Small Tree has already worked with Virginia Tech on its System X supercomputer, located at the Terascale Computing Facility. The facility’s director, Srinidhi Varadarajan, said the system is used in the computational sciences and engineering, which require high-performance communications.
But Seeber said the technology would become important for anyone doing high-volume calculations. “I believe [InfiniBand] is going to expand into other areas … I think it’s fair to say that it’s going to be more than just supercomputing,” he said.
Ohio State University has helped Small Tree fine-tune its performance, collaborating with the company to benchmark its performance and coordinate it with the open-source version of OSU’s Message Passing Interface for the Xserve G5, called MVAPICH.
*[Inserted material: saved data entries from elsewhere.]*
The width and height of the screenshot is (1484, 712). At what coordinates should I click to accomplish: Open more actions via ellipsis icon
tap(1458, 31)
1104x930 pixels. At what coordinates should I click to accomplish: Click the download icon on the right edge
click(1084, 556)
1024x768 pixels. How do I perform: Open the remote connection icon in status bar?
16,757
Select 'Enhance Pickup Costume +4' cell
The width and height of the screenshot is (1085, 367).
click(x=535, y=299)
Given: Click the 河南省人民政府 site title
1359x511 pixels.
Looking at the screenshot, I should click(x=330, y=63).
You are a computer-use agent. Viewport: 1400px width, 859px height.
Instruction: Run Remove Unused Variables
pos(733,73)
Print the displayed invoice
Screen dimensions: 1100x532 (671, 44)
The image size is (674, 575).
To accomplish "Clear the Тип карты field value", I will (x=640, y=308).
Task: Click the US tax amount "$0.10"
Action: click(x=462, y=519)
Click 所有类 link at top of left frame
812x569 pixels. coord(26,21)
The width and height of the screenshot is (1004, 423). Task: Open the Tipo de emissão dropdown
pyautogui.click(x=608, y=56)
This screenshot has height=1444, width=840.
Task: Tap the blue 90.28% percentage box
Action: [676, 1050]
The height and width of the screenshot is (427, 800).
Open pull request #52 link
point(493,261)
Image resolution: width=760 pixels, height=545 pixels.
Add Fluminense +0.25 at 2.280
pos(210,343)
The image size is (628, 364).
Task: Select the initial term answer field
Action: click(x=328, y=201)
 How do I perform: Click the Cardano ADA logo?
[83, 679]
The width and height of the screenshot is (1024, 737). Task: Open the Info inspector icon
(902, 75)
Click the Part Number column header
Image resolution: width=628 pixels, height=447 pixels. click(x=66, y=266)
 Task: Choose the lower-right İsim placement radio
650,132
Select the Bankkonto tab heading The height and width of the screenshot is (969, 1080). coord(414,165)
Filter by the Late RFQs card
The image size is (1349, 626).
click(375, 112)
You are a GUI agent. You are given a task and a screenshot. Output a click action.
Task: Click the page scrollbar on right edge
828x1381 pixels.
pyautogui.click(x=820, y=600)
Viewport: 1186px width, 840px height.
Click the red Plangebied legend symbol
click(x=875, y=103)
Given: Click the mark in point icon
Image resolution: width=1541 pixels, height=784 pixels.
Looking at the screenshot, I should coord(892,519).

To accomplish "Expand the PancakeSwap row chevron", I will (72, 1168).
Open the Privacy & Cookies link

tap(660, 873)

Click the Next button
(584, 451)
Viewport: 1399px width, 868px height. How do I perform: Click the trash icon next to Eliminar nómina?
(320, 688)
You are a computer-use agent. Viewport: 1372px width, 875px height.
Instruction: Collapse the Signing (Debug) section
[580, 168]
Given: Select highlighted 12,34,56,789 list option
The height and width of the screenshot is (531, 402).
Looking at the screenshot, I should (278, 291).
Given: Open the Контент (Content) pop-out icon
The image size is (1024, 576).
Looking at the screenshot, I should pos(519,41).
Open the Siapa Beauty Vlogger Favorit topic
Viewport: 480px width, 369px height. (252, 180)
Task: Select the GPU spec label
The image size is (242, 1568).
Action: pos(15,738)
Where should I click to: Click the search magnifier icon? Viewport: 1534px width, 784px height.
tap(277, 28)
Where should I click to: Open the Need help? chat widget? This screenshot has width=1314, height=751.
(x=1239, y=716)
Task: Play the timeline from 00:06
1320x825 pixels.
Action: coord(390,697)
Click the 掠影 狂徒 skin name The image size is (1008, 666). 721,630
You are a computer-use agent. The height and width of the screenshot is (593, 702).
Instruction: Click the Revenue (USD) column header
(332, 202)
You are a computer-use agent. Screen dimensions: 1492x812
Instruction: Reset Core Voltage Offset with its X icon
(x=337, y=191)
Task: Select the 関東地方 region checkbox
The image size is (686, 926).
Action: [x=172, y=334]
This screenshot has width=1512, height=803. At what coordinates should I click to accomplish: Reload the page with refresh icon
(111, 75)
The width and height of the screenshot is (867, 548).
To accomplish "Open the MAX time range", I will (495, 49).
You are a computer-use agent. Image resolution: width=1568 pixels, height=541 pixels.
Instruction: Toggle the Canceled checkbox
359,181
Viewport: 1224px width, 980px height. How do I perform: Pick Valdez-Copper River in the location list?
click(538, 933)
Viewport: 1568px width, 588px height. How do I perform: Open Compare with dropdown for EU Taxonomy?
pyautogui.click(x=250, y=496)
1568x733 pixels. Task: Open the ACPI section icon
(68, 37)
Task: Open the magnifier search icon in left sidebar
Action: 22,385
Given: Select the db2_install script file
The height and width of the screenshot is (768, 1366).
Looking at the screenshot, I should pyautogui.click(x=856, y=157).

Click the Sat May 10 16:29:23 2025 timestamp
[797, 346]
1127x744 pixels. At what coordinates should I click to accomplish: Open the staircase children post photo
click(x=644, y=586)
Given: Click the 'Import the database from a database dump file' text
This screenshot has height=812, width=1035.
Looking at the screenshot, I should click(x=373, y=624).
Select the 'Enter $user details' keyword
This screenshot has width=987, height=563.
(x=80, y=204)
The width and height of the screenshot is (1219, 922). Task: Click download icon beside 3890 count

“We are seeing excellent stability and performance with Small Tree’s [InfiniBand] driver,” said D.K. Panda, a professor with OSU’s Network-Based Computing Laboratory. “For 2.0 gigahertz G5 systems, we consistently record MPI-level one-way latency of 6.1 microseconds and unidirectional bandwidth of 931 million bytes per second with MVAPICH 0.9.4 version.”
Now that he has brought a number of networking firsts to the Apple platform, Seeber said he is not that worried about competition intruding on the niche Small Tree has carved out, because Apple’s market share is small enough that “people tend to say, ‘There’s just not enough market for two or three people.'”
This could change, but for now, Small Tree’s primary competition remains networking on non-Apple platforms, which make up a large installed base. While Seeber thinks that Apple Xserves are very competitive and are attracting more users, there is a certain momentum built up among other platforms.
“Once you have a few million dollars in infrastructure built up, you don’t want to hear that the stuff you don’t have is really cool,” Seeber said.